▶ [Work item] Reproduce all of the data exactly, with no line skipped.

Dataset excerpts
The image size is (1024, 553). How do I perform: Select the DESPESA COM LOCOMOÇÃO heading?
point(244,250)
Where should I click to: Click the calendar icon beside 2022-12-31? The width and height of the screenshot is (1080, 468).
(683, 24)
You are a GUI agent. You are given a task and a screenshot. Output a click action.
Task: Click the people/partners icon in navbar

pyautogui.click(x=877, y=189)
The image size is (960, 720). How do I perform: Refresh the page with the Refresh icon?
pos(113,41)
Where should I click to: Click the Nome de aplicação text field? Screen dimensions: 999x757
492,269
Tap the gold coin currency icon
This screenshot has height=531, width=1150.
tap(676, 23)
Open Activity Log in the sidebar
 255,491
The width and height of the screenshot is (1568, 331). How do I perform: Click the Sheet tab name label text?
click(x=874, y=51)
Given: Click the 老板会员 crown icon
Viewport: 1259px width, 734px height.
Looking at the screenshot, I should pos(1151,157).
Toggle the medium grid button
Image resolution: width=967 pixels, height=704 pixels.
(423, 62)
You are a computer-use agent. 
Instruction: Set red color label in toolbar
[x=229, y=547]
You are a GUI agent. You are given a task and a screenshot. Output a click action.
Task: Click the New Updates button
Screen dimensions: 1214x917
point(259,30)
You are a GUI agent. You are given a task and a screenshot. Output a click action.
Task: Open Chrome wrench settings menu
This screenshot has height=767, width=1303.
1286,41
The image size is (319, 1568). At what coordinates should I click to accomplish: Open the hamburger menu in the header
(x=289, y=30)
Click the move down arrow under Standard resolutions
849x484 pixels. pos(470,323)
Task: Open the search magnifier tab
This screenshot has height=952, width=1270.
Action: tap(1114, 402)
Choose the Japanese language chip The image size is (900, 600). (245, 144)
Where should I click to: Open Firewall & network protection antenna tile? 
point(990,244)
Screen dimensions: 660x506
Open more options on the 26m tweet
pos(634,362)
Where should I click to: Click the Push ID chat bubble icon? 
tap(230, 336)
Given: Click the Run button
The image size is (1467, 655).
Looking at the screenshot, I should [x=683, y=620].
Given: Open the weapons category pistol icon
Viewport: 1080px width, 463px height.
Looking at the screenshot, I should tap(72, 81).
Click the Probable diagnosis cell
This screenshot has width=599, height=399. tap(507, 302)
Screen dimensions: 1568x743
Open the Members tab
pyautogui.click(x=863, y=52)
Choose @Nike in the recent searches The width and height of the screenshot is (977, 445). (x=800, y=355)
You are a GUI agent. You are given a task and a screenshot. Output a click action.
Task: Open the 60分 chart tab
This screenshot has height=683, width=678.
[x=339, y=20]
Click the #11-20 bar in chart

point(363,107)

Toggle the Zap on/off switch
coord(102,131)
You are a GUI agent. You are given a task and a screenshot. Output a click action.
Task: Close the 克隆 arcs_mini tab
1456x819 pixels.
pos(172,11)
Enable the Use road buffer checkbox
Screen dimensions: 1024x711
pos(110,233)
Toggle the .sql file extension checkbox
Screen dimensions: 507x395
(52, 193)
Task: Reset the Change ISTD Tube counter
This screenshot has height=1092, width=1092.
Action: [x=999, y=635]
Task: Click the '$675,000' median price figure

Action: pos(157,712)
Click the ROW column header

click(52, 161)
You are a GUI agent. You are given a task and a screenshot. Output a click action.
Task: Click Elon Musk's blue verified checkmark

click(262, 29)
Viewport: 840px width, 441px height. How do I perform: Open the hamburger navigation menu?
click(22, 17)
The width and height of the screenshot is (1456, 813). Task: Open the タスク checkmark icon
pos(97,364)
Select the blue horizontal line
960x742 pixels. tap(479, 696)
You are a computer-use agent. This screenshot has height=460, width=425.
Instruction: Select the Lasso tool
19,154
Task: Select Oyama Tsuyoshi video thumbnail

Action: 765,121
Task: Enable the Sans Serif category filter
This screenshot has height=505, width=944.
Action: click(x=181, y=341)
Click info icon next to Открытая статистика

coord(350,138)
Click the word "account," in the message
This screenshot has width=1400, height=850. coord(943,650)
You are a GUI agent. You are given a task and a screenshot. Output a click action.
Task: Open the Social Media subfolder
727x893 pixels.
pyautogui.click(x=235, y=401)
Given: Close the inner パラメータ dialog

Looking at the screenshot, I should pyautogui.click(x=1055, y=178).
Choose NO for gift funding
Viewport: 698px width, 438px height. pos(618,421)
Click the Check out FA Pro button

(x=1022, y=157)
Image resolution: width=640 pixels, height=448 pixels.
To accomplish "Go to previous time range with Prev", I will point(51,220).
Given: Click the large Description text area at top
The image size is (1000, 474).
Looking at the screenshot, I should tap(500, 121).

▶ [Exercise solution]
The image size is (1024, 553). How do I perform: Select the DESPESA COM LOCOMOÇÃO heading?
point(244,250)
Where should I click to: Click the calendar icon beside 2022-12-31? The width and height of the screenshot is (1080, 468).
(683, 24)
You are a GUI agent. You are given a task and a screenshot. Output a click action.
Task: Click the people/partners icon in navbar

pyautogui.click(x=877, y=189)
The image size is (960, 720). How do I perform: Refresh the page with the Refresh icon?
pos(113,41)
Where should I click to: Click the Nome de aplicação text field? Screen dimensions: 999x757
492,269
Tap the gold coin currency icon
This screenshot has height=531, width=1150.
tap(676, 23)
Open Activity Log in the sidebar
 255,491
The width and height of the screenshot is (1568, 331). How do I perform: Click the Sheet tab name label text?
click(x=874, y=51)
Given: Click the 老板会员 crown icon
Viewport: 1259px width, 734px height.
Looking at the screenshot, I should pos(1151,157).
Toggle the medium grid button
Image resolution: width=967 pixels, height=704 pixels.
(423, 62)
You are a computer-use agent. 
Instruction: Set red color label in toolbar
[x=229, y=547]
You are a GUI agent. You are given a task and a screenshot. Output a click action.
Task: Click the New Updates button
Screen dimensions: 1214x917
point(259,30)
You are a GUI agent. You are given a task and a screenshot. Output a click action.
Task: Open Chrome wrench settings menu
This screenshot has height=767, width=1303.
1286,41
The image size is (319, 1568). At what coordinates should I click to accomplish: Open the hamburger menu in the header
(x=289, y=30)
Click the move down arrow under Standard resolutions
849x484 pixels. pos(470,323)
Task: Open the search magnifier tab
This screenshot has height=952, width=1270.
Action: tap(1114, 402)
Choose the Japanese language chip The image size is (900, 600). (245, 144)
Where should I click to: Open Firewall & network protection antenna tile? 
point(990,244)
Screen dimensions: 660x506
Open more options on the 26m tweet
pos(634,362)
Where should I click to: Click the Push ID chat bubble icon? 
tap(230, 336)
Given: Click the Run button
The image size is (1467, 655).
Looking at the screenshot, I should [x=683, y=620].
Given: Open the weapons category pistol icon
Viewport: 1080px width, 463px height.
Looking at the screenshot, I should tap(72, 81).
Click the Probable diagnosis cell
This screenshot has width=599, height=399. tap(507, 302)
Screen dimensions: 1568x743
Open the Members tab
pyautogui.click(x=863, y=52)
Choose @Nike in the recent searches The width and height of the screenshot is (977, 445). (x=800, y=355)
You are a GUI agent. You are given a task and a screenshot. Output a click action.
Task: Open the 60分 chart tab
This screenshot has height=683, width=678.
[x=339, y=20]
Click the #11-20 bar in chart

point(363,107)

Toggle the Zap on/off switch
coord(102,131)
You are a GUI agent. You are given a task and a screenshot. Output a click action.
Task: Close the 克隆 arcs_mini tab
1456x819 pixels.
pos(172,11)
Enable the Use road buffer checkbox
Screen dimensions: 1024x711
pos(110,233)
Toggle the .sql file extension checkbox
Screen dimensions: 507x395
(52, 193)
Task: Reset the Change ISTD Tube counter
This screenshot has height=1092, width=1092.
Action: [x=999, y=635]
Task: Click the '$675,000' median price figure

Action: pos(157,712)
Click the ROW column header

click(52, 161)
You are a GUI agent. You are given a task and a screenshot. Output a click action.
Task: Click Elon Musk's blue verified checkmark

click(262, 29)
Viewport: 840px width, 441px height. How do I perform: Open the hamburger navigation menu?
click(22, 17)
The width and height of the screenshot is (1456, 813). Task: Open the タスク checkmark icon
pos(97,364)
Select the blue horizontal line
960x742 pixels. tap(479, 696)
You are a computer-use agent. This screenshot has height=460, width=425.
Instruction: Select the Lasso tool
19,154
Task: Select Oyama Tsuyoshi video thumbnail

Action: 765,121
Task: Enable the Sans Serif category filter
This screenshot has height=505, width=944.
Action: click(x=181, y=341)
Click info icon next to Открытая статистика

coord(350,138)
Click the word "account," in the message
This screenshot has width=1400, height=850. coord(943,650)
You are a GUI agent. You are given a task and a screenshot. Output a click action.
Task: Open the Social Media subfolder
727x893 pixels.
pyautogui.click(x=235, y=401)
Given: Close the inner パラメータ dialog

Looking at the screenshot, I should pyautogui.click(x=1055, y=178).
Choose NO for gift funding
Viewport: 698px width, 438px height. pos(618,421)
Click the Check out FA Pro button

(x=1022, y=157)
Image resolution: width=640 pixels, height=448 pixels.
To accomplish "Go to previous time range with Prev", I will point(51,220).
Given: Click the large Description text area at top
The image size is (1000, 474).
Looking at the screenshot, I should tap(500, 121).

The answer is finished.